Friday, 9 September 2005 12:00 AM

The government has been urged to make more efficient use of land for housing after a campaign group warned that urban sprawl was engulfing the English countryside.

The Campaign to Protect Rural England (CPRE) urges ministers to build at least 75 per cent of new houses on previously developed land - or watch as the countryside is engulfed in concrete.

The call follows the release of a CPRE report that suggests most of the English countryside could be lost within a single generation unless trends are reversed.

"We cannot continue to consider the countryside as a limitless resource, infinitely able to recover from repeated damage," said Tom Oliver, CPRE's head of rural policy.
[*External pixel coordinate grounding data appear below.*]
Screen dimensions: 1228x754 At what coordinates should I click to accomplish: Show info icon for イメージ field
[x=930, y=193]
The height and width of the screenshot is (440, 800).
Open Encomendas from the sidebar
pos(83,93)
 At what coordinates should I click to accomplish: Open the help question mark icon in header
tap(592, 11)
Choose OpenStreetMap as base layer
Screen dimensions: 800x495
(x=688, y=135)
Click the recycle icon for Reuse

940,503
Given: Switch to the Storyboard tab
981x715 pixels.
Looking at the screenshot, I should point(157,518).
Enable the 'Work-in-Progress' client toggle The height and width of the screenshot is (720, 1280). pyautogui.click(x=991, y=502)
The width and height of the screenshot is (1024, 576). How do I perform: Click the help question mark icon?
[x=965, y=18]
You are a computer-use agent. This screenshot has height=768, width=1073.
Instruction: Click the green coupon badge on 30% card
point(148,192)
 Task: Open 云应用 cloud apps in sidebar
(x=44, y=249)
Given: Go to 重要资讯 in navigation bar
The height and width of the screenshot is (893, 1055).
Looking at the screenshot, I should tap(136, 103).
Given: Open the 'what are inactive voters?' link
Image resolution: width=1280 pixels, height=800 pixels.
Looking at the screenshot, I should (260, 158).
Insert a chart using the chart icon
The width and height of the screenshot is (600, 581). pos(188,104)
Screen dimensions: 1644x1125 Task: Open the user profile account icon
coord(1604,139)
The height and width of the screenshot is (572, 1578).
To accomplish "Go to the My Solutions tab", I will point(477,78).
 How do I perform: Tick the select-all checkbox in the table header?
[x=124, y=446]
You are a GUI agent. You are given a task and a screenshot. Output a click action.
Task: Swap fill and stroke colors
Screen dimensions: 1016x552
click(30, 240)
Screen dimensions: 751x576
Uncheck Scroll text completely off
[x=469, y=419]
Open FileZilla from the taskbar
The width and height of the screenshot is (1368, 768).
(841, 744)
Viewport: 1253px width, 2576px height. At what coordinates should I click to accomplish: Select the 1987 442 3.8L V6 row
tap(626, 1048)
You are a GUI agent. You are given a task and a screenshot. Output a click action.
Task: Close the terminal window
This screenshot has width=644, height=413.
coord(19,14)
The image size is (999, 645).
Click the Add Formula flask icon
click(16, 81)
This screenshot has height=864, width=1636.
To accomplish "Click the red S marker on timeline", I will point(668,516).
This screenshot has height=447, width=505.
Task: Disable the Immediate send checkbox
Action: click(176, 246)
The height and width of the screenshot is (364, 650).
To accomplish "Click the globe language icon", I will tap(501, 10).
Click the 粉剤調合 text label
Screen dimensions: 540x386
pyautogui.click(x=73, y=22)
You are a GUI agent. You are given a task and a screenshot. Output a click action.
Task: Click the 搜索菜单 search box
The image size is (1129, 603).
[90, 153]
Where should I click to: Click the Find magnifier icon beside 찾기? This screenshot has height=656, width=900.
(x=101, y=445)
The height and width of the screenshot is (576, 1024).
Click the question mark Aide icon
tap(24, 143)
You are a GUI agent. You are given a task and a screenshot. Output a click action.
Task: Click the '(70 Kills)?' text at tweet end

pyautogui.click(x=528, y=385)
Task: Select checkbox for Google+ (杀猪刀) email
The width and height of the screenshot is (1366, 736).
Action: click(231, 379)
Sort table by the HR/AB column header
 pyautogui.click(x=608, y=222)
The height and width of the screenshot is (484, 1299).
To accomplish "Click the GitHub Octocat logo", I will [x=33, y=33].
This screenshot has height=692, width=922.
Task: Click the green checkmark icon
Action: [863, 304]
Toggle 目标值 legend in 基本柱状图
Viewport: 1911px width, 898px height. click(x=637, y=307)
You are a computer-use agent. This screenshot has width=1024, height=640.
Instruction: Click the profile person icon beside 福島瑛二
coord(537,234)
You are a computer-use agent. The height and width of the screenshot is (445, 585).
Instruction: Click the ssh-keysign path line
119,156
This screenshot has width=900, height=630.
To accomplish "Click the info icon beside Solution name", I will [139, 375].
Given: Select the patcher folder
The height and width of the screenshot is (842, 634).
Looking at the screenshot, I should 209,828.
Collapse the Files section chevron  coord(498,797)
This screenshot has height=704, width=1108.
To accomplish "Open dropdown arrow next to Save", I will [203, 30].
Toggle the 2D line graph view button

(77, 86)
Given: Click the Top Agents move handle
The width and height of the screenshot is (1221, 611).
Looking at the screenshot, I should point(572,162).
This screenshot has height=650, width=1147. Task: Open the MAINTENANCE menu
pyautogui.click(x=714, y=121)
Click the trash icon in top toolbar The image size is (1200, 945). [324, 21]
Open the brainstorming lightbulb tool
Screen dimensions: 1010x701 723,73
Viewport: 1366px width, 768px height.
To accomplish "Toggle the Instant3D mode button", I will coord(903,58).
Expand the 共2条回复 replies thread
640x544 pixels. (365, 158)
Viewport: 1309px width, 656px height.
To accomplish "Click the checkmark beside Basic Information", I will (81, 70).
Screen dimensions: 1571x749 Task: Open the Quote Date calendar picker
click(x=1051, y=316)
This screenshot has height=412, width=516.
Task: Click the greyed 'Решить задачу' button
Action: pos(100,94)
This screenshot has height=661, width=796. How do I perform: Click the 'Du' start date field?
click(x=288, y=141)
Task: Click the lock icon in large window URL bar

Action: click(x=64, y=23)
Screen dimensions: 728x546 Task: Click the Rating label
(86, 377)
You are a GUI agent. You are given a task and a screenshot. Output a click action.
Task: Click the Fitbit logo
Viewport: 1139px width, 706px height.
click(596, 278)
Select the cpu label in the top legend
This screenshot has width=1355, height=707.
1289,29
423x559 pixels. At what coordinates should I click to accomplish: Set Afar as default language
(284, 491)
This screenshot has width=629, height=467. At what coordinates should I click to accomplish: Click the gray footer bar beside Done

A spokesman for the Department for the Environment, Food and Rural Affairs (Defra) welcomed a debate on the subject and called on the general public to consider how to tackle the problems outlined in the report.

The report, Your Countryside, Your Choice, identifies four main trends that could endanger the countryside.

Firstly the "greatly expanded" housing programme and land speculation that goes with it is putting pressure on rural land. Secondly, there is ever greater demand for more roads.

Also, there has nationwide expansion in airports - which also leads to more pressure to build roads and rail networks. Finally, a "dramatic" decline in farming has meant the abandonment of formally cultivated land.

These pressures are having a real impact today, the report says, with 21 square miles of countryside - an area the size of Southampton - lost to development every year.

"What makes this all the more tragic is that so many people care passionately for the countryside, treasure the time they spend in it, and count it as a core part of this country's identity," Mr Oliver said.

The CPRE calls for specific measures to deal with the problem - including a target of three quarters of all new housing to be built on previously developed land.

It also says farmers should be funded to act as caretakers of the countryside - paid to help retain the character of the landscape and conserve natural resources.

And the organisation says regional policy should respect "environmental capacity" and not just push for maximum development.